Fields of Psychology

Fields of Psychology

Fields of Psychology

Excerpt

Frequently the second course in psychology for students in colleges of liberal arts is in the nature of a survey of the fields of psychology. This seems very appropriate, especially for those students who will complete only two semesters of psychology, and for whom it is important to learn of the varied role that psychology is playing in shaping modern thinking, and how its applications ramify throughout the whole range of human endeavor. There is no better way in which an enlightened appreciation of a subject can be imparted. Such a course is appropriate also for those students who are undecided as to a possible concentration in psychology, in that it should give them a better basis for making a decision.
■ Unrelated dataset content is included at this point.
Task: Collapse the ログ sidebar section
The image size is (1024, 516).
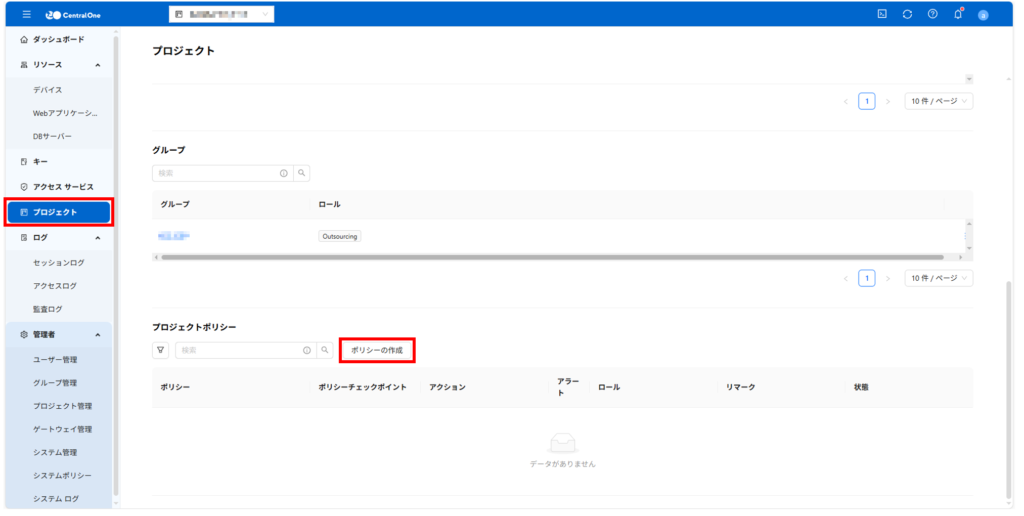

For those who may have decided upon psychology as their field of concentration, it should serve to guide them into the special fields that are most appealing to their temperaments and purposes. A recent study of opinion among industrial psychologists revealed a very general agreement that a course on the several fields would serve as an excellent orientation for the graduate student.

While there have been several textbooks written by single authors for such a course, the editor feels that psychology is now so specialized that it is difficult for one writer to survey adequately the significant developments in all the fields. The interpretation of a field to the student can best be accomplished by a writer who is himself immersed in that field. He then writes as an intimate insider rather than as an appraising outsider. His feeling for the right emphases, unless he is a one-sided worker in that field, can seldom be matched by that of an outsider. For these and other reasons, the editor believes that the textbook for this course should be in the nature of a symposium, written by contributors who have shown by their previous writings that they are very much at home in their respective fields.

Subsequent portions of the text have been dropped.